U.S. stock markets had a wild week, climbing early in the week only to plunge on Friday as traders sold on increased tensions in Ukraine. Economic data continues to be decent but not spectacular, and we're seeing more and more evidence of a slowdown in housing, but earnings are still strong so investors shouldn't be worried at this point.
When it was all said and done, the Dow Jones Industrial Average (DJINDICES:^DJI) fell 0.29% for the week and the index continues to march sideways for 2014.
Home Depot (NYSE:HD) was actually the Dow's best stock with a 3% gain this week. The stock was up big early this week after BMO Capital Markets upgraded the stock to outperform, saying the stock could jump 25% in coming months. As I mentioned, the stock jump and the upgrade come as housing data is getting worse in the United States. The Census Bureau said this week that new home sales fell 14.5% in March to a seasonally adjusted rate of 384,000. While Home Depot isn't cheering a housing slowdown, it's somewhat insulated because it's focused more on home improvement than new construction. As long as home prices are rising, which they still are year over year, Home Depot is in good shape.
Travelers (NYSE:TRV) was a more traditional move, gaining 1.9% after reporting strong earnings. Net premiums written rose 4.9% to $5.87 billion and earnings per share jumped from $2.31 a year ago to $2.95, well above the $2.16 estimate from Wall Street. Travelers has been focusing on increasing rates and margins in a low interest rate environment to improve profitability and the strategy is working with another strong quarter.
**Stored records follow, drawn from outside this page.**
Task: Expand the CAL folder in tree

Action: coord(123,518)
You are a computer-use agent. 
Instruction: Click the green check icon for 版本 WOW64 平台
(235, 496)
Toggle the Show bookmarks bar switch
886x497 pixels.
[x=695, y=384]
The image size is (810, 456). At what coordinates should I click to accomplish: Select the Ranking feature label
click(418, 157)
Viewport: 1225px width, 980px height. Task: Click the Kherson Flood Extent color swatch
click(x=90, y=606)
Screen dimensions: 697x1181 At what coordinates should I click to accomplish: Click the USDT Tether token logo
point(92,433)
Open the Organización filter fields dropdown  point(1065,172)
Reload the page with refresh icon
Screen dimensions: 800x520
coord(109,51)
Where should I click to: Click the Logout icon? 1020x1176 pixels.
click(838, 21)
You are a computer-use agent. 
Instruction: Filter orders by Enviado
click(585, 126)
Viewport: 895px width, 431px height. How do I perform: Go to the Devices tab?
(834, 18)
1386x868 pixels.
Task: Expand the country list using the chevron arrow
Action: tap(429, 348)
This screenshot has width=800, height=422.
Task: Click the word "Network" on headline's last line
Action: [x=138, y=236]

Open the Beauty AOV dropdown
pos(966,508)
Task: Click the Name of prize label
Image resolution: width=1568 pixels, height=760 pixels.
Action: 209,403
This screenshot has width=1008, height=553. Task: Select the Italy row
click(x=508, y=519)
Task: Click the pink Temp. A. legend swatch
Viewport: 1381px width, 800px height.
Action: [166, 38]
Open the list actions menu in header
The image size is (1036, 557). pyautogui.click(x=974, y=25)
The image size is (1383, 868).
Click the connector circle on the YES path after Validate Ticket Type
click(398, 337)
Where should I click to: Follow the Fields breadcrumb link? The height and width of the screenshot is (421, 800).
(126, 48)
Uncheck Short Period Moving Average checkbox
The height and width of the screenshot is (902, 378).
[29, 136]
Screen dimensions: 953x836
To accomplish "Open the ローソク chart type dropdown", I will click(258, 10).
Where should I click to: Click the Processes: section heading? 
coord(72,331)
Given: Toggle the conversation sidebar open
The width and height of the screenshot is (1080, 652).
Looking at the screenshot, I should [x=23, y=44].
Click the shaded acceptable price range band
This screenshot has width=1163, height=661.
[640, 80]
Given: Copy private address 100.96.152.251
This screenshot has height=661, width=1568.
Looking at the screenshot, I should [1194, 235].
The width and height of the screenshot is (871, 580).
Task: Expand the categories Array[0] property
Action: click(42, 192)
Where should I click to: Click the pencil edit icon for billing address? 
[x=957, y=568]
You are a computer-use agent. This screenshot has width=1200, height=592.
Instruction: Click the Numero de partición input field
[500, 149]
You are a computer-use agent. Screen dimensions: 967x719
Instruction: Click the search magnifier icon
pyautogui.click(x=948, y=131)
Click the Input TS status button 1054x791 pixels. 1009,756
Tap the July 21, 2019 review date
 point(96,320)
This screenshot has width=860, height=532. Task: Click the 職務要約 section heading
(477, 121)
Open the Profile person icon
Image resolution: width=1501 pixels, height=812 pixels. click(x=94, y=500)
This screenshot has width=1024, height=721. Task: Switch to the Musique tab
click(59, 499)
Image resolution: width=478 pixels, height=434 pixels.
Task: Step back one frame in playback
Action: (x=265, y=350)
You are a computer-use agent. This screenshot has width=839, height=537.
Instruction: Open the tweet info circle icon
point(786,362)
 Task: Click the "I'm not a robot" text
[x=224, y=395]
Rounding out the top three is Caterpillar (NYSE:CAT), who was also up 1.8% after reporting stronger than expected earnings. The company is facing headwinds from falling commodity prices and therefore fewer mining sales but revenue was actually up slightly to $13.24 billion in the first quarter. Net income was even more impressive, up 5% from a year ago to $922 million, or $1.44 per share. Caterpillar is weathering this weak demand well, and investors should be very happy with an increased earnings guidance of $5.55 per share in earnings this year, up a quarter from the last guidance.